“It is a relaxed, joyous process where parents learn to be sensitive to how the baby learns and how to feed that happy hunger.”
The goal is to help the child learn math, not just learn the math. The baby is the teacher and you are the facilitator. If a parent is uncomfortable with mathematics, then it will be that much harder to answer an enthusiastic question with enthusiasm.
Many parents worry that if they don’t start teaching their baby math from a young age, they will miss out on the opportunity to connect with their little one. That isn’t necessarily true. Teachers of young children tell us that it can take up to two years for babies to learn about numbers and shapes in any meaningful way. In fact, there is no need to rush through this process. Your baby’s natural curiosity will lead him or her to explore math concepts as they get older.
How Do I Teach my Baby Maths?
Count toys as you play with them. You can also encourage early math skills by exposing your child to math concepts such as more or less, shapes, patterns, matching, problem solving, spatial awareness, and more. I recommend building early math skills into your routines, such as meal times, diaper changes, or car rides.

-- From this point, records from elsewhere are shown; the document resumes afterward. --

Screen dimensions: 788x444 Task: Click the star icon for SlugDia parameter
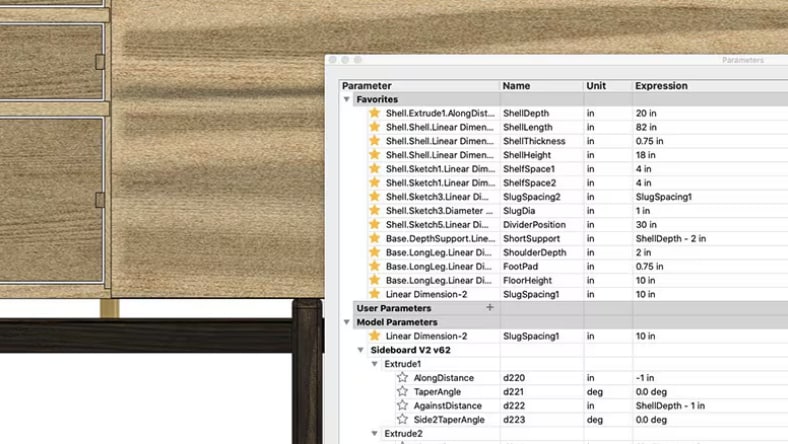(x=375, y=211)
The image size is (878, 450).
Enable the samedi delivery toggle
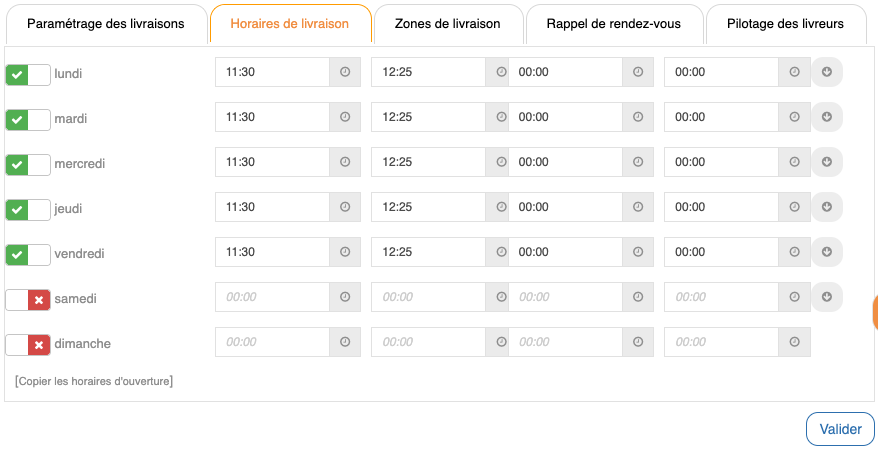click(x=28, y=299)
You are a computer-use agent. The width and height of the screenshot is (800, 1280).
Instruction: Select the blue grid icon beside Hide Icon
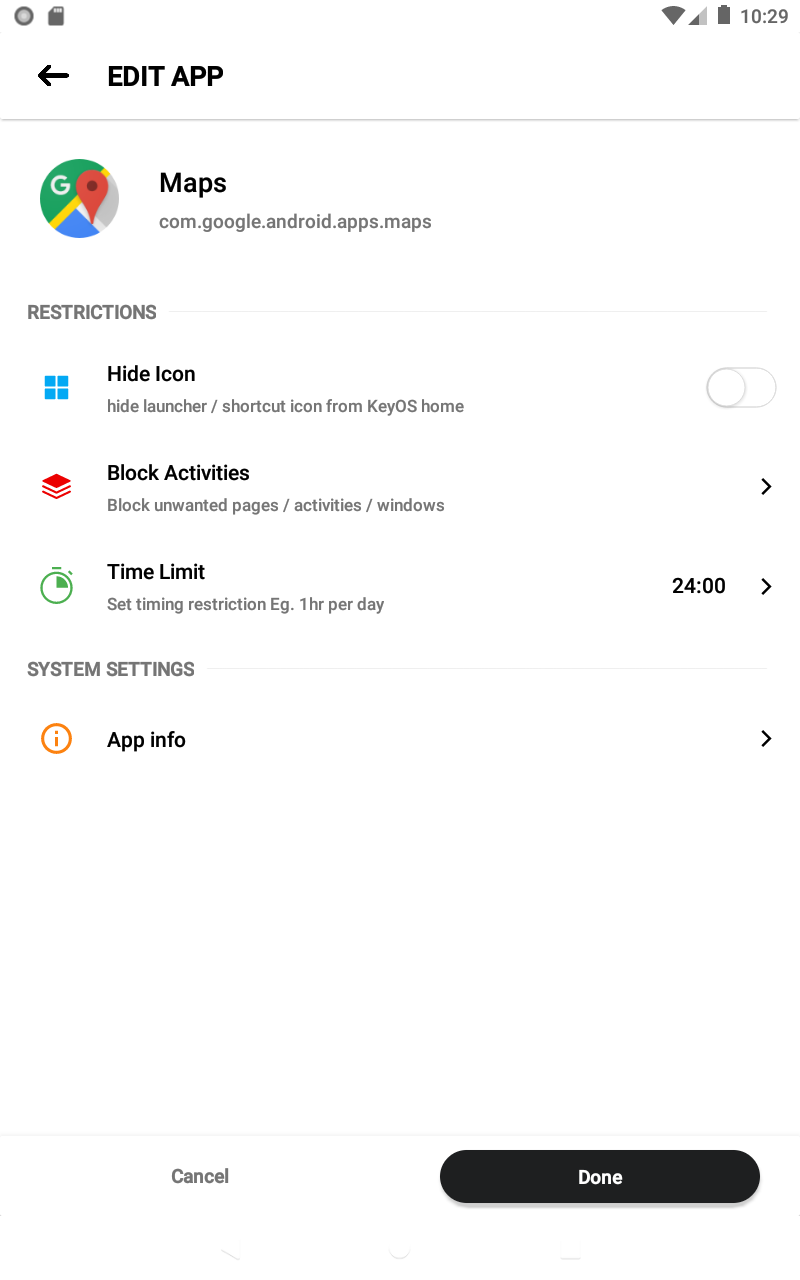tap(56, 387)
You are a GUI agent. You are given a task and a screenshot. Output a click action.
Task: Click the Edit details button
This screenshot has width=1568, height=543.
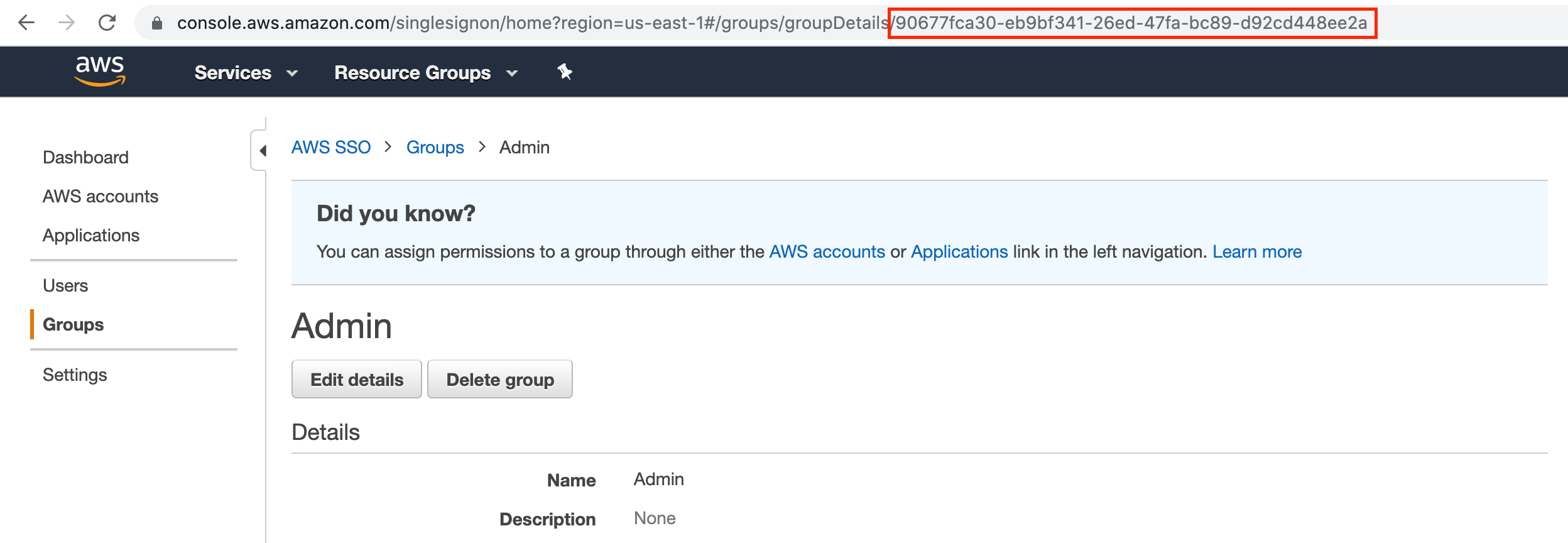pyautogui.click(x=357, y=380)
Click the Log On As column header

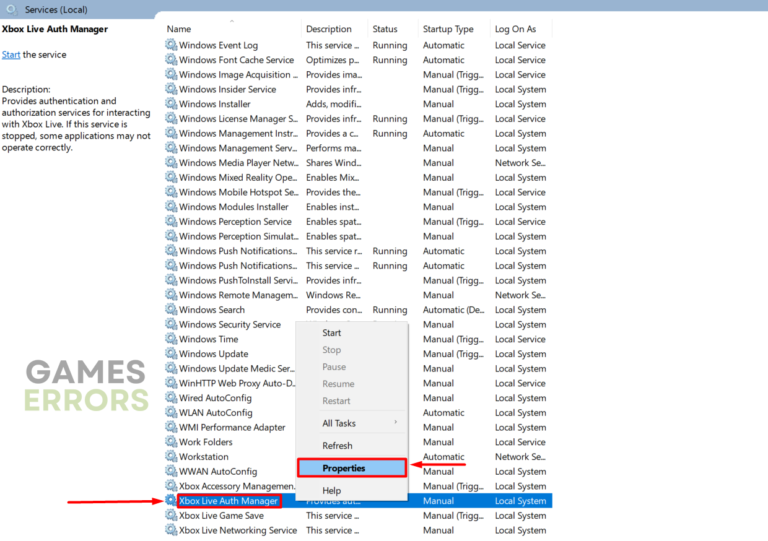pyautogui.click(x=515, y=29)
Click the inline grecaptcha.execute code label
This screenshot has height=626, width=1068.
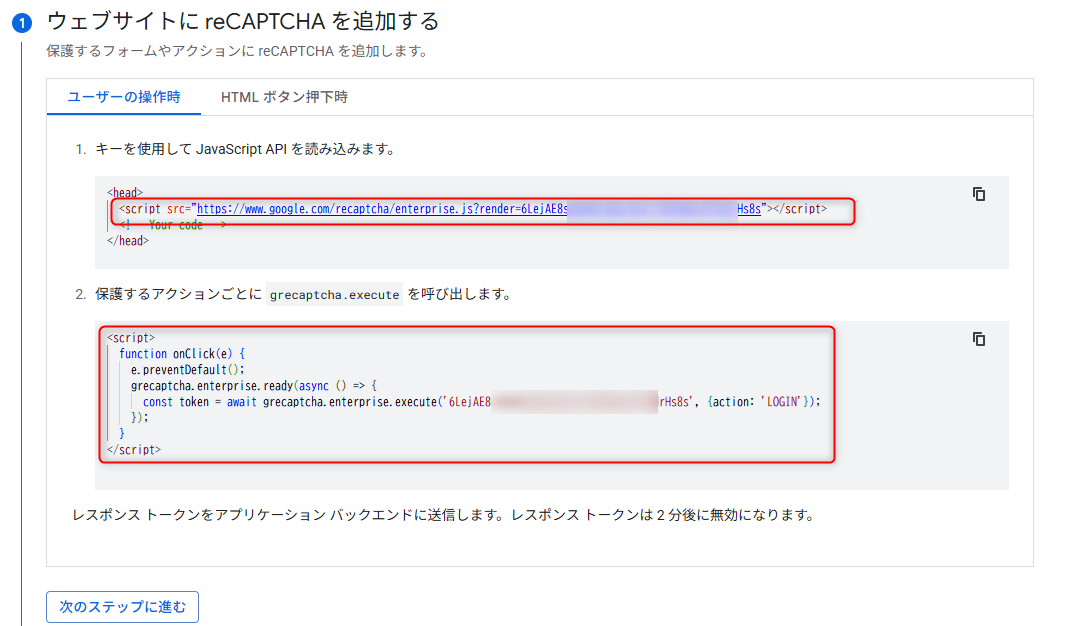335,295
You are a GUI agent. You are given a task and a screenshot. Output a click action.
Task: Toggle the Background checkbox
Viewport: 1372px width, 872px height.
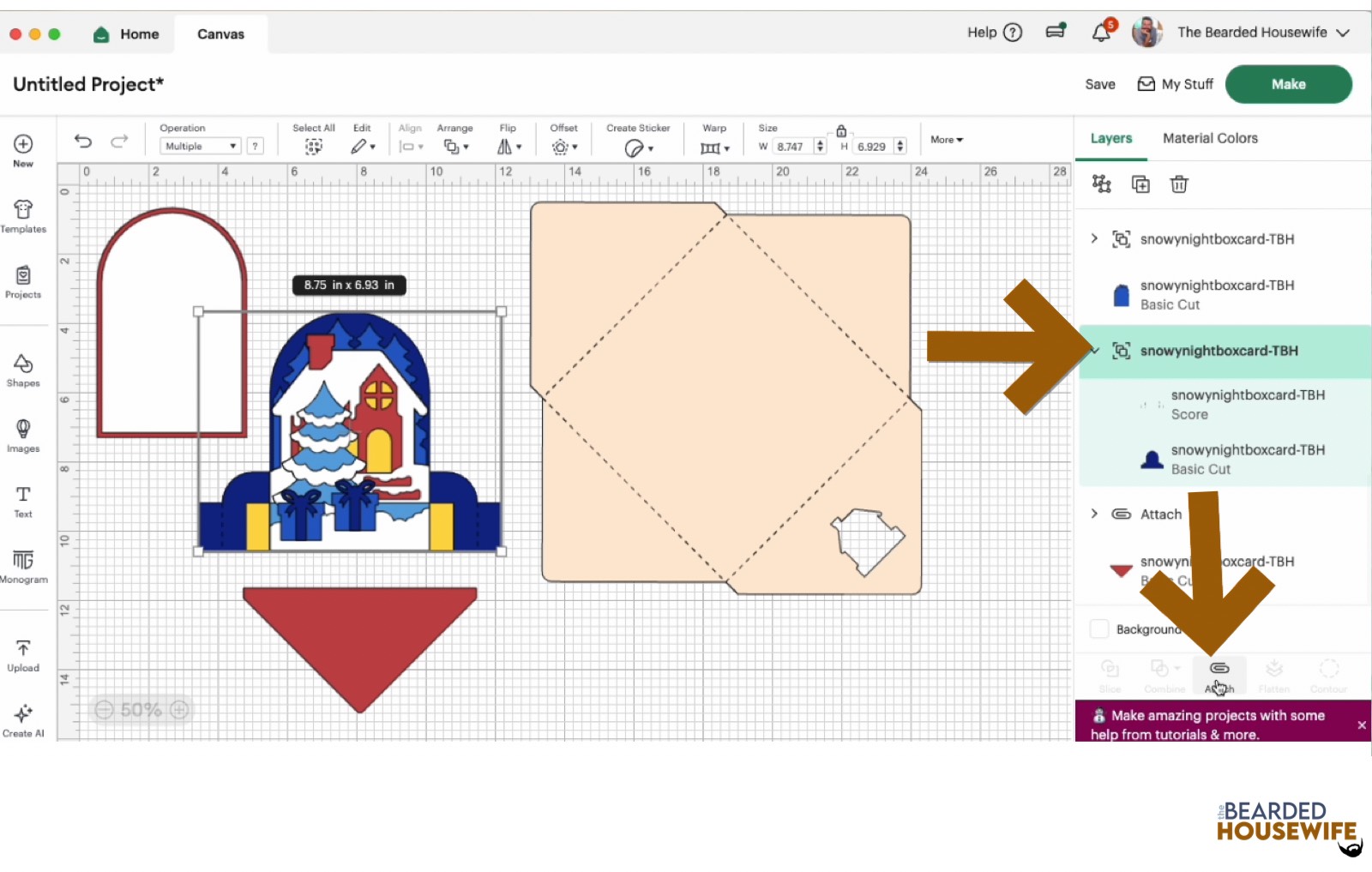[x=1099, y=628]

To teach your child math is a joyous process and one that will last throughout their life. To start, we recommend a gentle way of teaching, with opportunities to play, explore and solve problems together.
In Math for Baby, bestselling author Silvan Tomkins introduces a new concept to parents everywhere: “Let’s play with numbers.” Through lively story drawings and engaging photographs, parents will see how early math experiences can grow into happy family times.
Baby math is not just about teaching your baby to count. It’s more about learning how your baby learns, what interests her and having fun together as you interact with numbers and shapes.
Math Activities for Babies
I am worried that my daughter will not be good at math. I always hated math, in fact her dad and I first met in a class for struggling math students! Even though she is still just a baby, I don’t want her to struggle like we did with math. What can we do to help her? Do you have any suggestions?
Signed, Math Struggles
Dear Math Struggles,
It is never to early to start teaching math skills! Many parents believe they should wait until school starts, not realizing that building a strong math foundation begins at birth.
The best way to engage a child in math concepts is to begin the learning process at a young age. Start with simple math concepts – such as counting aloud as your child begins to eat solid foods. For example, place cereal like Cheerios in front of your child as you count each piece, “One, two, three Cheerios!” Count the steps you take as you walk together. Count toys as you play with them.
You can also encourage early math skills by exposing your child to math concepts such as more or less, shapes, patterns, matching, problem solving, spatial awareness, and more. I recommend building early math skills into your routines, such as meal times, diaper changes, or car rides. Make a conscious effort to include math skills into these routines.
Here’s some math statements you can try:
“You have more Cheerios than I do. I have 1, 2, 3 and you have 1, 2, 3, 4.”
– teaching numbers and operations
“You ate it all! It’s all gone!”
– teaching the concept of zero
“First we put your diaper on, then we put your pants on.”
– teaching sequencing
“You’re sitting next to your sister. There is a hat on top of your head.”
– teaching spatial relationships
The environment around you has so much to offer when teaching early learning concepts. My mom used to tell me to “stop and smell the roses,” but I reframed her words to “stop and count the petals on flowers” or “stop and count the green leaves on the ground.” Take time to build these concepts with your children.
Always keep learning fun! Each time you and your child engage in a hands-on activity, you are at the beginning stages of strengthening early math skills.
Looking for more resources to build early math skills? Check out these sites I recommend:
- Zero to Three: Help Your Child Develop Early Math Skills
- NAEYC: Math Talk with Infants and Toddlers
- Erikson Institute Early Math Collaborative: Precursor Concepts
The more you involve your child in all sorts of hands-on and fun activities and conversations, the stronger her math skills will be. Math will be a part of her life from a very early age and throughout her early educational years and future!